The hospital turns you out in a few days, gives you a ticket to see a counselor at the mental health clinic and they set you up with continuing day treatment. You find friends and people going through the same trauma and you're all working to come out of the fog. You go there three days a week typically, a few hours a day, you listen to what's going on in the groups that will help with practical situations like handling money, using the bus, getting along with people, staying off drugs, coping with trauma.

Commissioner Michael Hogan is equivocal about continuing treatment, not willing to close it down but ready to accept it doesn't fit in with the modern model. Hogan writes:“reductions in the reimbursement rate paid to providers of continuing day treatment programs will help balance the budget. While these don't mandate reductions in capacity, OMH will work with providers that wish to transition to more sustainable program models. We do not seek to dramatically reduce capacity for this program which is a dated model that, nonetheless, provides essential supervision in some communities.”

That means the future of the day treatment business is in trouble. Hogan and others want to replace it with something called PROS—personalized recovery oriented services—that flopped when proposed a few years ago. It has a short term, self help and peer oriented outlook, pulling various staff together. The idea is to handle people quickly and get them out the door. But that's where it fails to recognize reality.

Others in the reform camp talk of the desirability of “rehabilitative services to assist people in managing their own illnesses and restore functioning across a range of life domains, including independent living social and cognitive skills. More use should be made of capitation payments, case rates and other models where providers are charged with responsibility for the whole person or for all of his or her mental health care, writes the Bazelon Center in an issues paper.

Those drab-interior day treatment centers sure don't fit this vision of patients suddenly getting up out of their rocking chairs and gliding swiftly back to society. (Roy Neville)

1 comment:

  1. Roy:
    The one thing I see that is a negative about CDT's is some consider them the end of the road but the road should continue on with IPRT and employment services support with the various agencies in the communities.

    I believe sheltered workshops should also be back in the community. For many of us the stress of open employment forces us to quit working but in a structured employment environment we do well. This should be a work environment dedicated to those in the mental health community.

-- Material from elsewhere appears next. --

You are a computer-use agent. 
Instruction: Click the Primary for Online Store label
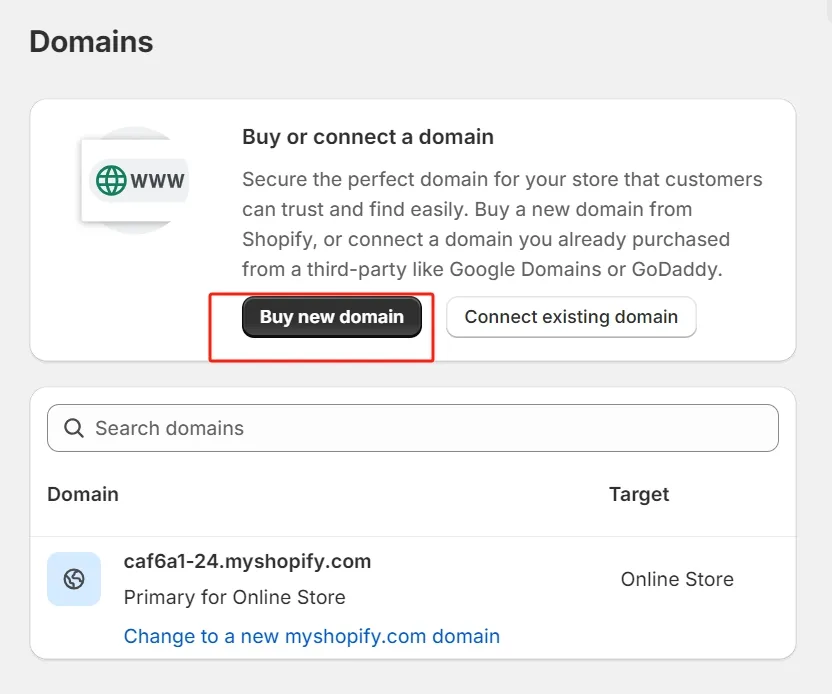[234, 597]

    If it wasn't for CDT, the therapy, self help groups and education groups I never would have gotten as far as I have in dealing with my dual diagnosis. I thank my God for leading me to CDT but afterward I was left out in the cold (14 years ago)luckily I was fortunate enough to find employment on my own. I believe Ellis has or had a vocational program as part of their services now which they didn't have back when I attended.

    Do you know if they still do?

    It is important to not let CDT be the end of the road.

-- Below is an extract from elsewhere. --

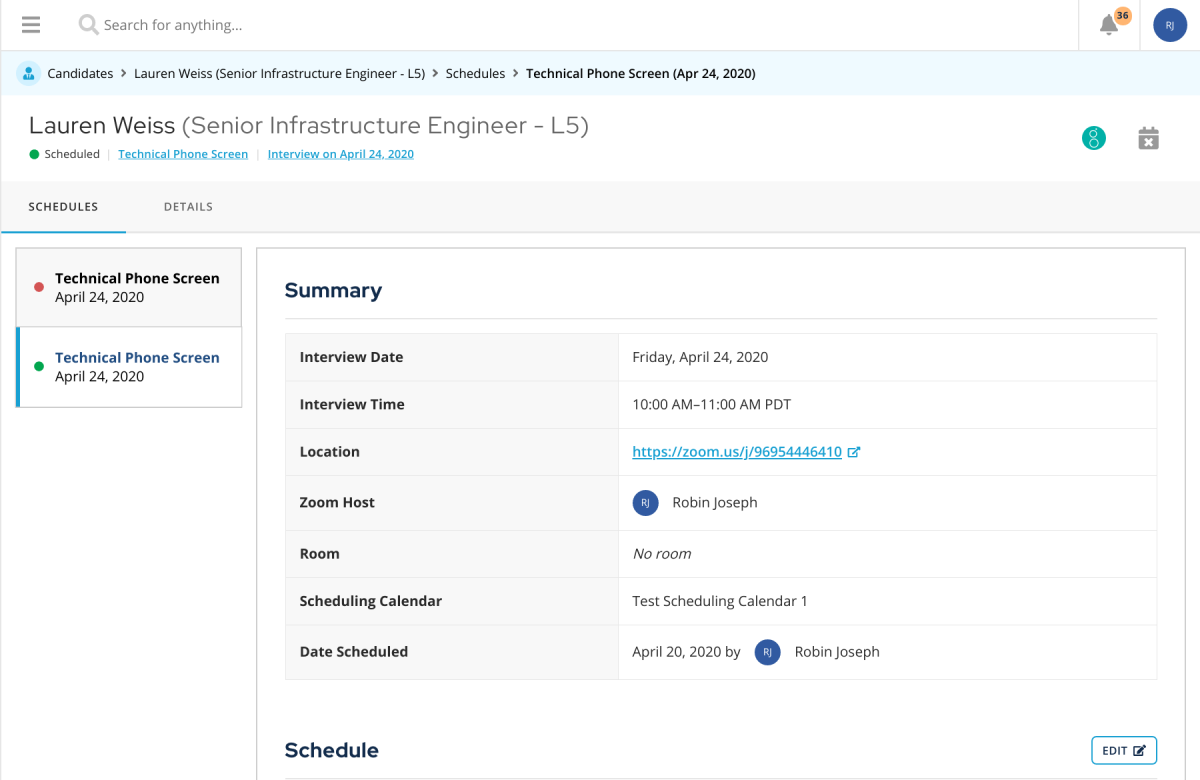This screenshot has width=1200, height=780.
Task: Click the cancel schedule calendar icon
Action: pyautogui.click(x=1148, y=139)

    Ellis has much to be proud of, I know I used CDT for 1 1/2 years and gained a great deal from it. Without it...well without it I know I would have had a harder road if not impossible one to walk down one that would have been aimless. No acceptance of my illness. In fact I might not have been here to write this and that is not to be dismissed.

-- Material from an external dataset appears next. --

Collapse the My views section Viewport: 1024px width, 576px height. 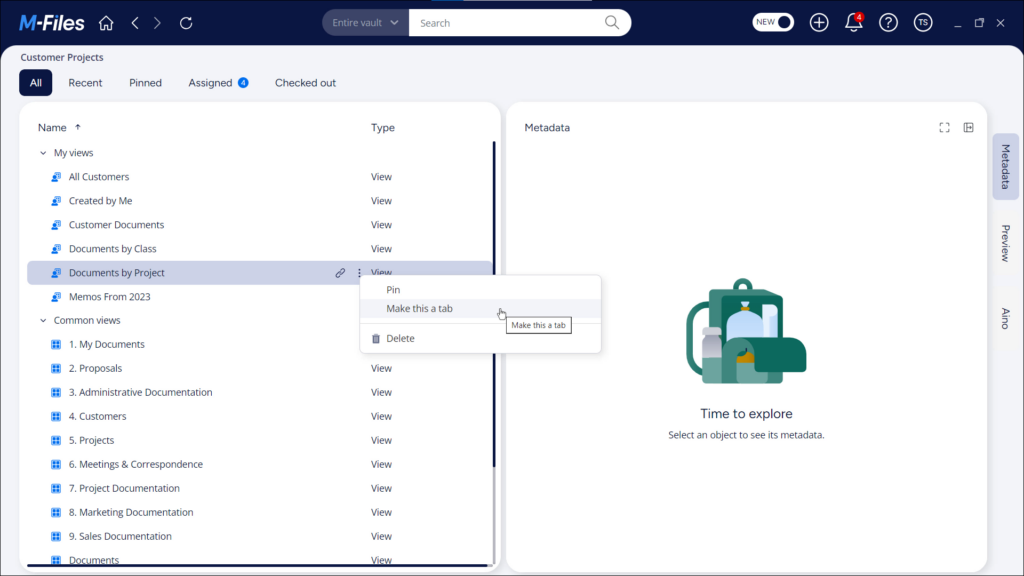coord(42,152)
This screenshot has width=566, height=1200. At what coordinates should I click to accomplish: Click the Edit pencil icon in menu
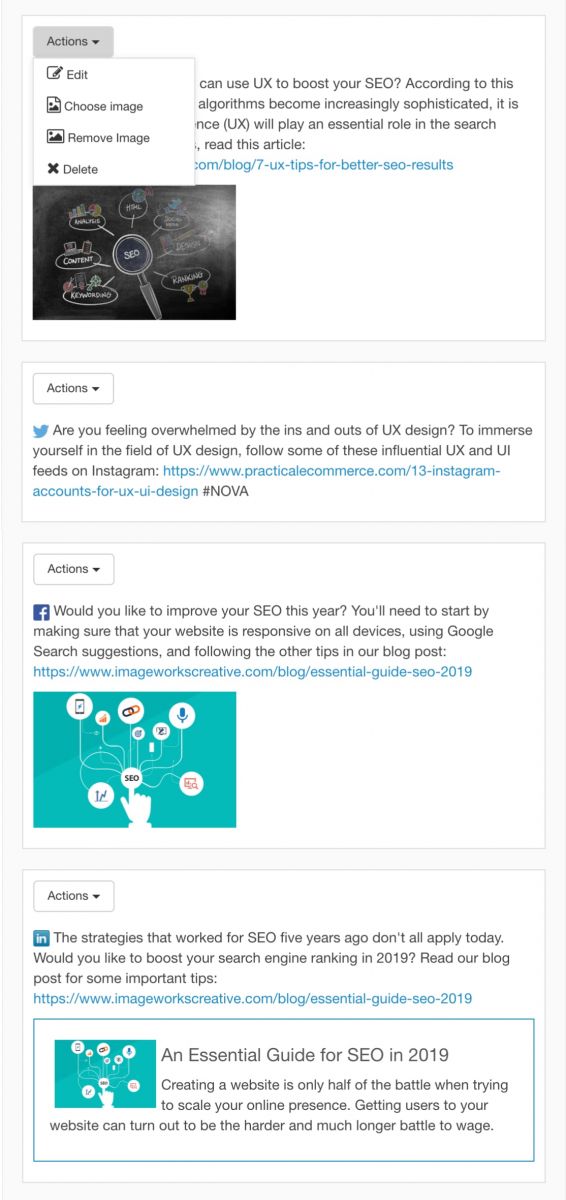click(55, 74)
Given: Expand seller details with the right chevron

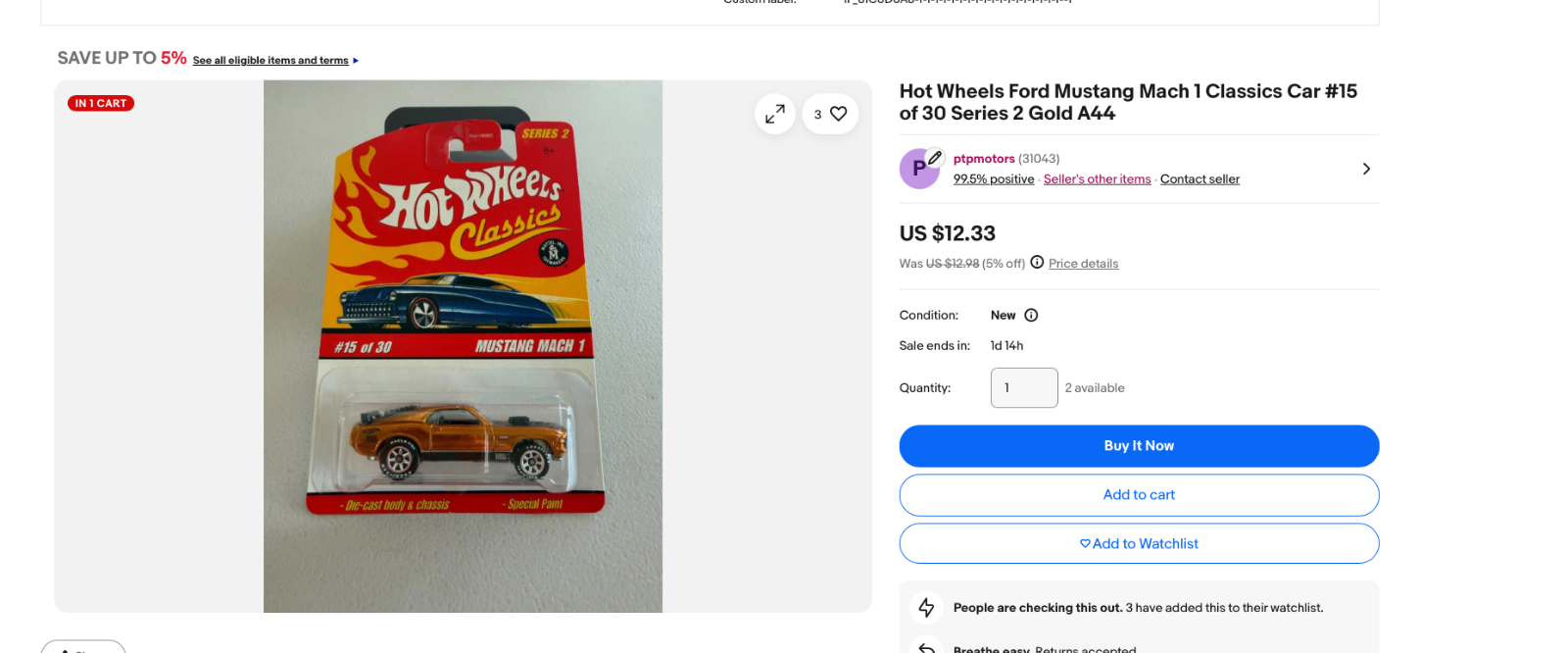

    My discharge from the hospital I was terrified filled to the brim with meds and confused. The CDT gave me structure and security when I needed it the most. The education part of it was critical to my recovery program. The therapy enlightening and also calmed my fears and confusion. The doctor adjusted my meds so I could function.

    I am shocked anyone at OMH would refer to all CDT's as rocking and smoking. Have him tell me that to my face and I will personally take him to the Ellis CDT to show him how wrong he is.